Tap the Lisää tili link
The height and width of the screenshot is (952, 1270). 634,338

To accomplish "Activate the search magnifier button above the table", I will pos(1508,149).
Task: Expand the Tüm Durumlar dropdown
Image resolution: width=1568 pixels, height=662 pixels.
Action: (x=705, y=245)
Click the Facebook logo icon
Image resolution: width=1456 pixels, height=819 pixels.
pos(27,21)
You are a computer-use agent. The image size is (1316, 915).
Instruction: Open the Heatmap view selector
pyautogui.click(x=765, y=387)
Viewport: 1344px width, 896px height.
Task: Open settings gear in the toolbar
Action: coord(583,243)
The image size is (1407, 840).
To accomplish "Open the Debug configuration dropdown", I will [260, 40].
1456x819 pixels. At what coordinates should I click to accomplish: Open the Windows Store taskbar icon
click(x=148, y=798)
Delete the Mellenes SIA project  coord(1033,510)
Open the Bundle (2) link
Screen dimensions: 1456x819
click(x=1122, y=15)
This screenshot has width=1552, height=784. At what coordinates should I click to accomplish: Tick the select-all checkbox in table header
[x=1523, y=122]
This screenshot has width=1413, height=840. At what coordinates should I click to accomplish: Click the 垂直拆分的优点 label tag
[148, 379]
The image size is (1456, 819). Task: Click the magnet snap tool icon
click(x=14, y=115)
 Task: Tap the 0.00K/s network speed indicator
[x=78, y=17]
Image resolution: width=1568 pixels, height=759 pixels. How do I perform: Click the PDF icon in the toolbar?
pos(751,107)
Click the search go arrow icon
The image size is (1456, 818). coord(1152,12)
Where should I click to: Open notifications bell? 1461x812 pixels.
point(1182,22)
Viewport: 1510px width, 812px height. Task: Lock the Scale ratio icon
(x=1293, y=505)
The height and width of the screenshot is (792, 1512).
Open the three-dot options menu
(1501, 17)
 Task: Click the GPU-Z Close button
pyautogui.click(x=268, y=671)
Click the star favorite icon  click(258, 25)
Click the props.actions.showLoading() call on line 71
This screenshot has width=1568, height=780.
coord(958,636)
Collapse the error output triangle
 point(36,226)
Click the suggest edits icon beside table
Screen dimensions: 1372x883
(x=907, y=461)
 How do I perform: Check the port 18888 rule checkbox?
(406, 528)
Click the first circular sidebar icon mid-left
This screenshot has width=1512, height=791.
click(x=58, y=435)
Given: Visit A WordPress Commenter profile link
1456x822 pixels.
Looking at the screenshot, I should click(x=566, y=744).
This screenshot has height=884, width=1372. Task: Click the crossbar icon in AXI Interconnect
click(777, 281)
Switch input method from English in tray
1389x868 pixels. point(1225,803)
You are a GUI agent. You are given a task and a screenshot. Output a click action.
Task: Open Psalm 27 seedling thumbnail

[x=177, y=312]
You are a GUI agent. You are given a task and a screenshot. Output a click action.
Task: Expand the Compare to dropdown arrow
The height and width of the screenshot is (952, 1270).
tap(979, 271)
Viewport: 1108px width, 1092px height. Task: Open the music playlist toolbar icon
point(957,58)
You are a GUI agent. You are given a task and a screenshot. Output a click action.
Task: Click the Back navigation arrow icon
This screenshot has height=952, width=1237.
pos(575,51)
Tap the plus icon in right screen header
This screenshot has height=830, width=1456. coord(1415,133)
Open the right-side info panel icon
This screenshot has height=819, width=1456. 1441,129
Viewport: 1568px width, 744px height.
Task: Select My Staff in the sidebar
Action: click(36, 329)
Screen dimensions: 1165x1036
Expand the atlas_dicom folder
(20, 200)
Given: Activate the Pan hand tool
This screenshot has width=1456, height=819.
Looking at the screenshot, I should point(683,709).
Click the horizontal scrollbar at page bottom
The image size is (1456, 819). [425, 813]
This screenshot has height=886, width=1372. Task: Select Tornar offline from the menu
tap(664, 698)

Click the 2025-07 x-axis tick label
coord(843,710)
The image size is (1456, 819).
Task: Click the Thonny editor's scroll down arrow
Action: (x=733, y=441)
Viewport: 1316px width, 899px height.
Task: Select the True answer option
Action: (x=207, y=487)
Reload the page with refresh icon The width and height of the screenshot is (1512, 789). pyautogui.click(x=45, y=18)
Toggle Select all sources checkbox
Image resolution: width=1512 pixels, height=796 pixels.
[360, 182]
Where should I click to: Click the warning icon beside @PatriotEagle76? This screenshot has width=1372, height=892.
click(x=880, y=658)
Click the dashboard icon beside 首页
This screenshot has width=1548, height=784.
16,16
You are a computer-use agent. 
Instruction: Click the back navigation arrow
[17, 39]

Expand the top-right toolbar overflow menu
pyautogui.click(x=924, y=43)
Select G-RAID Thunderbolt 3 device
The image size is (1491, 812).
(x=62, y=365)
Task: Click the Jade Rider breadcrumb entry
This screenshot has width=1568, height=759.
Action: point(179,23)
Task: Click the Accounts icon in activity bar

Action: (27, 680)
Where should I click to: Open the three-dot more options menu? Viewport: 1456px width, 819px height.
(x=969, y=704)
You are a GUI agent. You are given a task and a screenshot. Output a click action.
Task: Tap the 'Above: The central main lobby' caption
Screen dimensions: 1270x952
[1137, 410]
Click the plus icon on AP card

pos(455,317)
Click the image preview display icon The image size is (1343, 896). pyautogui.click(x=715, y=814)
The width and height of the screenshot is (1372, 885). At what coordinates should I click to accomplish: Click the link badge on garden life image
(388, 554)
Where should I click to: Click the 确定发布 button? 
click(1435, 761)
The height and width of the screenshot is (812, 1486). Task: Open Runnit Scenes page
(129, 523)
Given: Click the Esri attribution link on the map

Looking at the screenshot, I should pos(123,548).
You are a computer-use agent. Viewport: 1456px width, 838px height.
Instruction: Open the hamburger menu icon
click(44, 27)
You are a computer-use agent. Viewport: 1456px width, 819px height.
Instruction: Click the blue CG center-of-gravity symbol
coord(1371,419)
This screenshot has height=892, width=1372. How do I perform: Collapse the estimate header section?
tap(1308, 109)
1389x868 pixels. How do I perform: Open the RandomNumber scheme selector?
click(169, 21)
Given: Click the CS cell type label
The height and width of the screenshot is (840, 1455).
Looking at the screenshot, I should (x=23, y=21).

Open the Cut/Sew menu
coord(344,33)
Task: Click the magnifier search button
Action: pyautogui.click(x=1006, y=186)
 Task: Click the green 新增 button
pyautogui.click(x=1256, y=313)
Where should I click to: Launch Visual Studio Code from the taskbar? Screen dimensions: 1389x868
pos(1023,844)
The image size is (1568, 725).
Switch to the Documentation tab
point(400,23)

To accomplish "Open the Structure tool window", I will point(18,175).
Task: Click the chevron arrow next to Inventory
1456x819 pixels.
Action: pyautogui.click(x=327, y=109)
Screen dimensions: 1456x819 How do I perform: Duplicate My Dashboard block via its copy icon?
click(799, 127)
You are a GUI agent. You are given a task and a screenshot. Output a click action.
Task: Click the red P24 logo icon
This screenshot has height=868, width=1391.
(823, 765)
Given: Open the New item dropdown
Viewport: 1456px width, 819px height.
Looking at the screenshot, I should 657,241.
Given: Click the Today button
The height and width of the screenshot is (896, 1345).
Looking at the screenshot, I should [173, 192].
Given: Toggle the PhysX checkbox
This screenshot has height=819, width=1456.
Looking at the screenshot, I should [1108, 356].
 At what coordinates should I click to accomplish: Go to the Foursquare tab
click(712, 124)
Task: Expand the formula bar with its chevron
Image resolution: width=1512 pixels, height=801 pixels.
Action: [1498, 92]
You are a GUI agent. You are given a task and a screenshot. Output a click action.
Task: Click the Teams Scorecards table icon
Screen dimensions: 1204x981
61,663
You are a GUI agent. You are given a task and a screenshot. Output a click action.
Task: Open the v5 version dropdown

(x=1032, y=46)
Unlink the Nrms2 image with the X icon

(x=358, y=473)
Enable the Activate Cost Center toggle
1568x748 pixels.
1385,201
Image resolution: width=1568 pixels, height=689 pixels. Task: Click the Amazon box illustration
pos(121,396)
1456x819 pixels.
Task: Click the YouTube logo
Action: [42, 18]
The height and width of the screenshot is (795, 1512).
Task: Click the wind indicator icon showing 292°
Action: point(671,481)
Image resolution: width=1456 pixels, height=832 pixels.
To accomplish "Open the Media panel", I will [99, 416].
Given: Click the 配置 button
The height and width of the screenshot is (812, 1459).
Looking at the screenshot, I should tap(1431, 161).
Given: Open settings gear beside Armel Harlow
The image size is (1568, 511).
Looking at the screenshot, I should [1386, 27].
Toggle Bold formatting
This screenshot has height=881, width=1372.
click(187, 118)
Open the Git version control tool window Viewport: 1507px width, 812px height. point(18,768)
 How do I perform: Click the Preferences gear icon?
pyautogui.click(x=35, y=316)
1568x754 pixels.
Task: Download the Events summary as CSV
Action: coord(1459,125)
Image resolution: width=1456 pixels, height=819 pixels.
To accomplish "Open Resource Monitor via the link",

○ ○ ○ ○

Your objective:
A complete answer reproduces every line of the records in which the word "will" occurs.

Solution to the problem:
To accomplish "Activate the search magnifier button above the table", I will pos(1508,149).
To accomplish "Open the Debug configuration dropdown", I will [260, 40].
To accomplish "Open the Structure tool window", I will point(18,175).
To accomplish "Open the Media panel", I will [99, 416].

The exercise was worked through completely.